:: Provided data ::

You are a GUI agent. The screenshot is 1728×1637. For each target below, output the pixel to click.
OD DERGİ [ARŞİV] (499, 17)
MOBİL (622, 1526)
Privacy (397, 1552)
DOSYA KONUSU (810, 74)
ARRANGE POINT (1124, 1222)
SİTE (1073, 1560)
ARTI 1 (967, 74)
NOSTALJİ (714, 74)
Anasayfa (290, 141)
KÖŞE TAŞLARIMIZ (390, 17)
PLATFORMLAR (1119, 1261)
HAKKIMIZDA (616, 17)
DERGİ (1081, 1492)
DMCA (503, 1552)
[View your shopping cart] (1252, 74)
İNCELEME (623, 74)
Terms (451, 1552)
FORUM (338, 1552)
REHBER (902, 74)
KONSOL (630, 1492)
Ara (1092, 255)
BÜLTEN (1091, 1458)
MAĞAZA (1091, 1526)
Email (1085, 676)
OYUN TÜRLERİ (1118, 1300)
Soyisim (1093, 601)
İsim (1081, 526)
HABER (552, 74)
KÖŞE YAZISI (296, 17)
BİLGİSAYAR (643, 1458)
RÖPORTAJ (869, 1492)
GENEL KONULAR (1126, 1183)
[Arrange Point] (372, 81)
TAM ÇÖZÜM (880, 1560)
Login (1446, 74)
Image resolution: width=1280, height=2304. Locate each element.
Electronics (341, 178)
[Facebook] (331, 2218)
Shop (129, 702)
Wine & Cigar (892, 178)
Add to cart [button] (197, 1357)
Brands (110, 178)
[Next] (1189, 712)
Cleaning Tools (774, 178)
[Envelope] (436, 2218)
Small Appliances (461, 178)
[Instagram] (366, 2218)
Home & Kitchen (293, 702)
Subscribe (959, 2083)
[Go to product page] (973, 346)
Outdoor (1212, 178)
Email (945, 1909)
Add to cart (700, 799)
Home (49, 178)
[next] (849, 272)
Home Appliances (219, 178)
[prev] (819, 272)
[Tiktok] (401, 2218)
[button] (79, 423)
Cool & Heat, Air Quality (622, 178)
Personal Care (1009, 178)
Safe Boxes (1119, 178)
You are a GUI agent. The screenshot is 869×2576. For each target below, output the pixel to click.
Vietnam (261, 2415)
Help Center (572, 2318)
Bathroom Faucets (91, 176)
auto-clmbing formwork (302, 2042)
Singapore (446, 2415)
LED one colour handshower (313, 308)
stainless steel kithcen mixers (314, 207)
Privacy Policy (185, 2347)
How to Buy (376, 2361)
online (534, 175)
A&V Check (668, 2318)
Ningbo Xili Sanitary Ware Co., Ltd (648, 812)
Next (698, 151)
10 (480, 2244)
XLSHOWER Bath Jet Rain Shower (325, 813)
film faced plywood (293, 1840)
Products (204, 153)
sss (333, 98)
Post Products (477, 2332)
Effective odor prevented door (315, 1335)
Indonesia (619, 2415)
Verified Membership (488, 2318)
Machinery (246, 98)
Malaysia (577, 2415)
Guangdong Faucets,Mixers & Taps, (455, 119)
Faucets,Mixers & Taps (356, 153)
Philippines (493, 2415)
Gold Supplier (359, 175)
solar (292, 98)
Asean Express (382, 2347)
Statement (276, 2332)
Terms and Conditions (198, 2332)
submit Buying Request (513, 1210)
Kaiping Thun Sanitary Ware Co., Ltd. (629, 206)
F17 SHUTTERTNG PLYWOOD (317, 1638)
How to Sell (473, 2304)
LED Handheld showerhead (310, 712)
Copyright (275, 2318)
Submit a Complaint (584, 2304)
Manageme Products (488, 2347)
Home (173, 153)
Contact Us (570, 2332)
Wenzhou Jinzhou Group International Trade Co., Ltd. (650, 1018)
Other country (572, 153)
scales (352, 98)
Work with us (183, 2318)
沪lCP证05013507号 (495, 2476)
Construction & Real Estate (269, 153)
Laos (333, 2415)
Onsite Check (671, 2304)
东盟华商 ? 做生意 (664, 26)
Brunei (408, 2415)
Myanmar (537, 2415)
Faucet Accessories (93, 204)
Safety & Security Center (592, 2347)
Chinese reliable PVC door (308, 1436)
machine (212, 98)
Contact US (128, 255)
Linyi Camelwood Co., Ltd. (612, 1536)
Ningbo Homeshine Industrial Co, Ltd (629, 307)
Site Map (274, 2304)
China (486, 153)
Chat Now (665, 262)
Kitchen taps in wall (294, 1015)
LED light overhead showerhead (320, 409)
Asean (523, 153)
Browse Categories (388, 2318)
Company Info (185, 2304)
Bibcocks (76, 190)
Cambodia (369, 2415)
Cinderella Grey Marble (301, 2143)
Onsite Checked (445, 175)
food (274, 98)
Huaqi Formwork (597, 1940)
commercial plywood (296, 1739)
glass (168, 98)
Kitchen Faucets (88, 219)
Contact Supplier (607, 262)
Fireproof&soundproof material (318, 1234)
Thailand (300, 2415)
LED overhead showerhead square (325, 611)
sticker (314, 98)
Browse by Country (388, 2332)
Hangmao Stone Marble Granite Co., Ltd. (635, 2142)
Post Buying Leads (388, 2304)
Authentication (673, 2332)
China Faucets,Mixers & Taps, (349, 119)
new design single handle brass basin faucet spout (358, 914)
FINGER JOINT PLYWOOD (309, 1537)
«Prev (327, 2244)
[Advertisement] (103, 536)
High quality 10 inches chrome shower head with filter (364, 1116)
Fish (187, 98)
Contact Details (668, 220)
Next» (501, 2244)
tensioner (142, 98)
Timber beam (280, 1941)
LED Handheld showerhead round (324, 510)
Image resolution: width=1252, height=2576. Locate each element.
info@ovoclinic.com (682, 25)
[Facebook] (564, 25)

:::

## Problem requirements
Wherever the string "element" occurs in the records, copy the line it is in.

## Reply
Image resolution: width=1280, height=2304. Locate each element.
Image resolution: width=1252, height=2576. Locate each element.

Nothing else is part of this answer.